I'm not a vegetarian but I have read a lot into it. One of of the good points that I've found is that vegetarians/vegans do have less health issues including infertility but you also have to look at the entire eating pattern of a vegetarian/vegan vs a meat eater. Vegetarians/vegans choose to be that way and eat very healthy with lots of veggies and tend to lead a healthy lifestyle in general. The average vegetarian doesn't decide to not eat meat and then eat a lot of velvetta shells and cheese. On the other hand the average meat eater eats a bunch of processed food. Ive also been changing my diet little by little. I cut out caffiene and alcohol 5 months ago. I cut out all processed food a month and a half ago. I cut out wheat 3 weeks ago and I'm working on cutting out dairy except the tiny amount I put in my smoothies. I've been eating mostly fruits, veggies, chicken, eggs, brown rice, and my daily smoothie. I also try to eat as many of those things organic as possible, especially things that you don't peal, like spinach, lettuce, apples, etc. Also, be careful with that fertility diet book, I think it says dairy is okay, but that depends who you are. Many people have unknown allergies to milk and wheat. Those allergies can be as simple as always being fatigued after you eat them. Good luck with your change in diet!


----------



## pavementfan

Hi there, just thought I would chip in, I've been TTC for 19 months and been a veggie most of my life (over 20 years). 
I do get a bit worried about my iron levels but hopefully the folic acid supps and eating leafy greens help.

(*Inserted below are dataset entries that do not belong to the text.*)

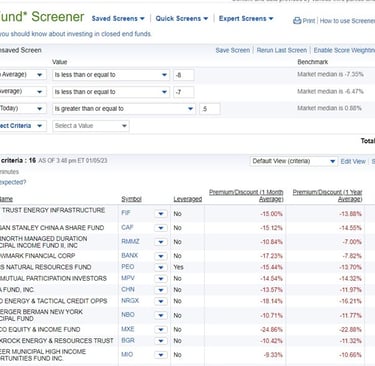Viewport: 375px width, 366px height.
Task: Click the printer icon next to Print
Action: click(297, 21)
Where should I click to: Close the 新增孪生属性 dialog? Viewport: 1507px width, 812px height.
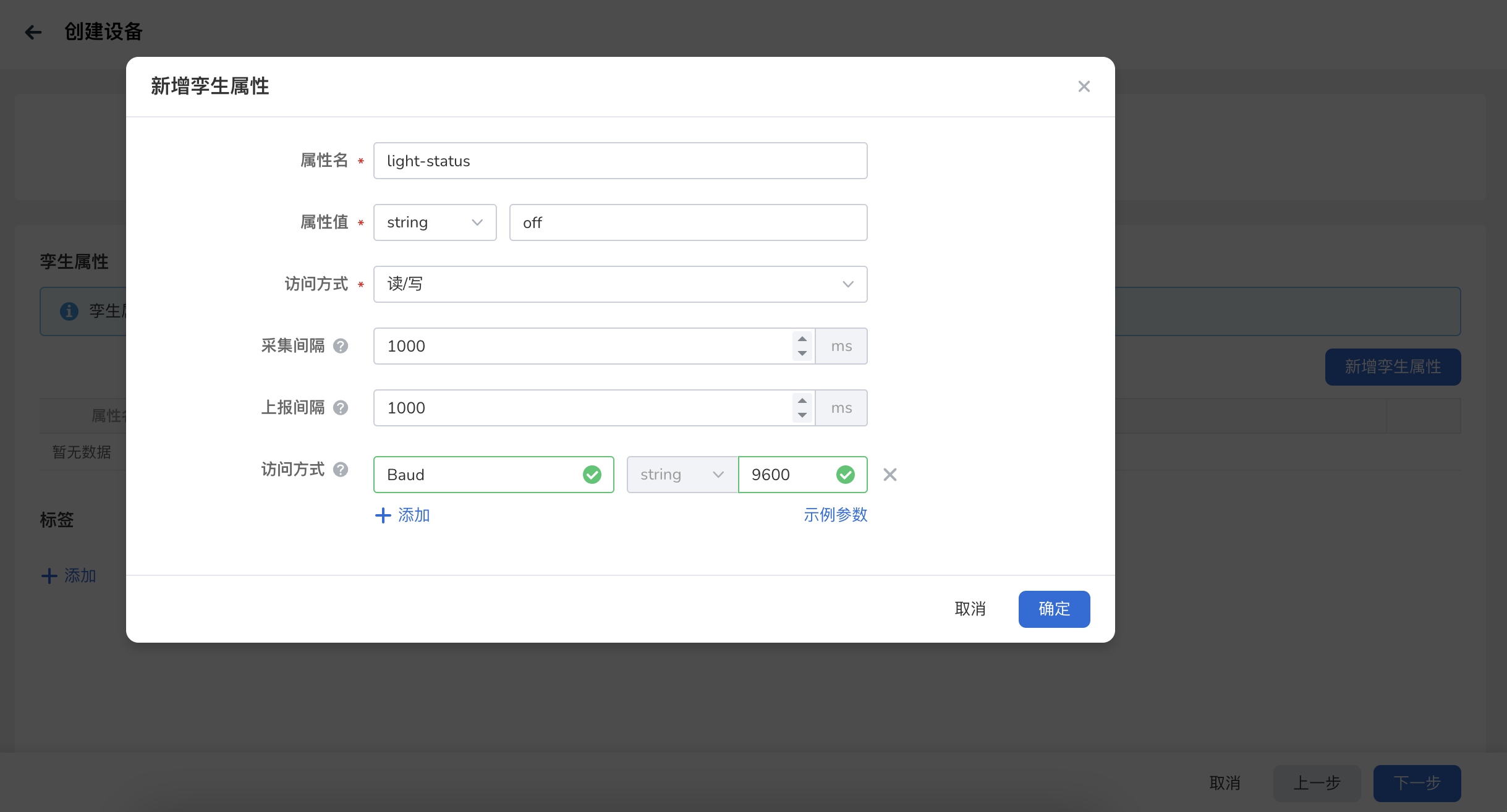point(1084,87)
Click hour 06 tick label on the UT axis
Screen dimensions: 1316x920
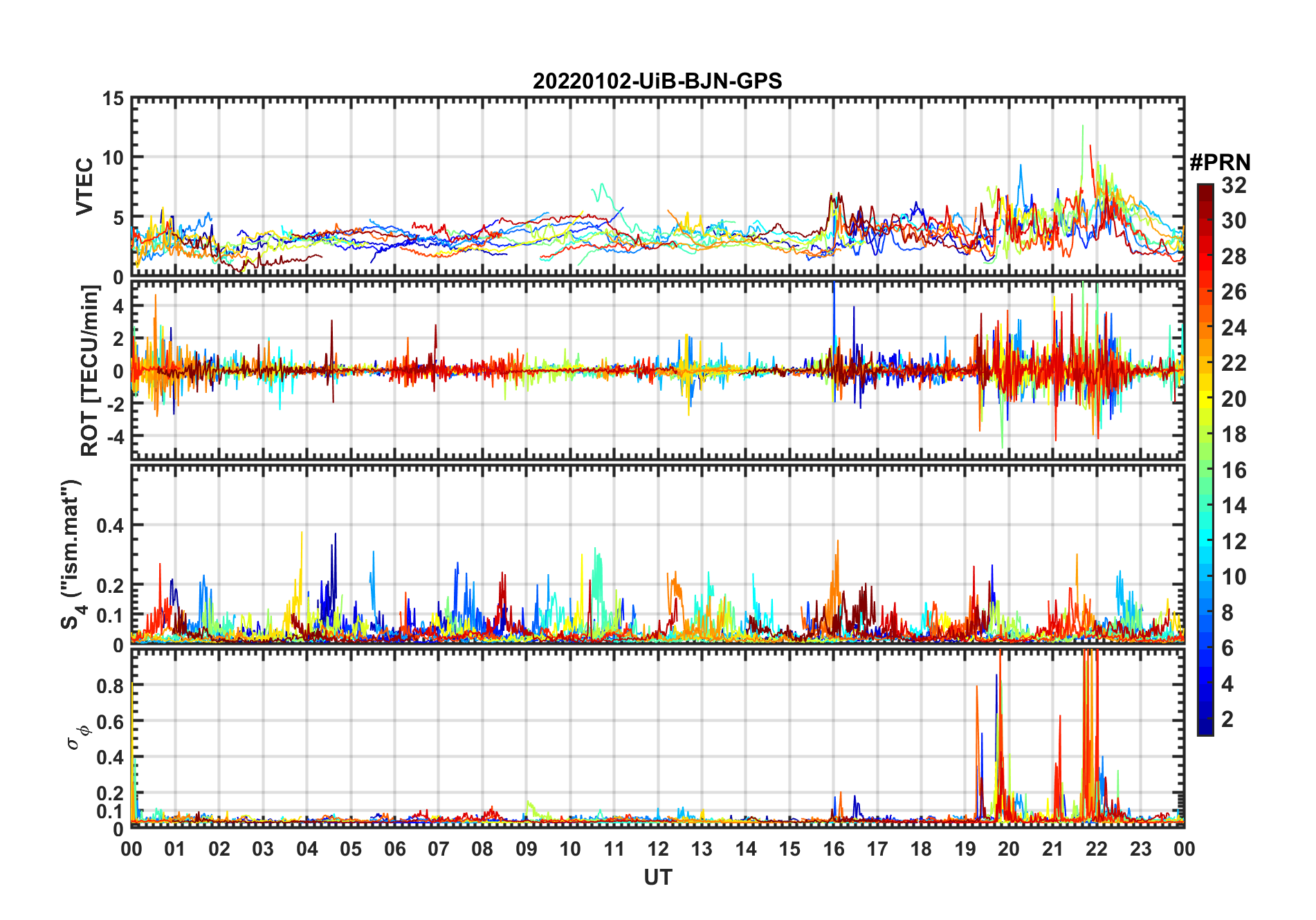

I think getting enough B vitamins (B6 or B12) is also a concern - there was a thread on here recently - but you can eat marmite/pulses/fortified cereals for that.
I was vegan for 2 years and it's actually not too bad... until you try and eat out!
My MIL thinks I'm not pg because I am vegetarian... sigh
Good luck with whatever you decide to do!


----------



## Feisty Fidget

You lovelies are all wonderful for sharing your eating patterns and experiences with me :flower:

PhoenixRose DH is diagnosed as coeliac but was refusing to stick to a gluten free diet (I know how dangerous it is, pity he wouldn't listen) but after shockingly low SA results (last one when he was GF was great) he is being forced into sticking to it, which means as encouragment I will too :thumbup: I am considering eating the occasional organic meat and sticking to organic milk but limiting it and for the rest of my diet being unprocessed, sugar and cafferine free but I just wanted to get some background on whether meat and dairy really was the devil when it came to infertility or if it as you have said (and I suspected) that it is more to do with the quality and processed elements of food :flower:

PS coconut milk or almond milk in a smoothie is amazing! xxx


----------



## purplesparkle

3 people who i know who have had a baby recently or are pregnant at the moment are all veggies. maybe there is something in it, maybe they eat more veg and get more vitamens then big meat eaters. i don't eat a lot of meat but try and have a varied diet and eat lots of fruit and veg.


----------



## Feisty Fidget

PurpleSparkle this is what makes it all so confusing :wacko:

I think that I am going to only eat organic chicken, organic dairy both in moderation and bulk up on the fruit and vegetables. At the moment I am in the transition stage but come next cycle I hope to be sugar and caffeine free too!


----------



## purplesparkle

Feisty Fidget I know what you mean. I'm trying to cut back on fizzy drinks and trying to drink more herbal teas.

I heard on the tv the other day that lack of vitamin d can effect fertility, I take vitamin d as doc. said I wasn't getting enough. Its because we don't get enough sun in the uk! told my oh next holiday we have has to be somewhere hot!


----------



## Feisty Fidget

:rofl: Don't forget to mention that a holiday somewhere hot is a damn sight cheaper then IVF ;)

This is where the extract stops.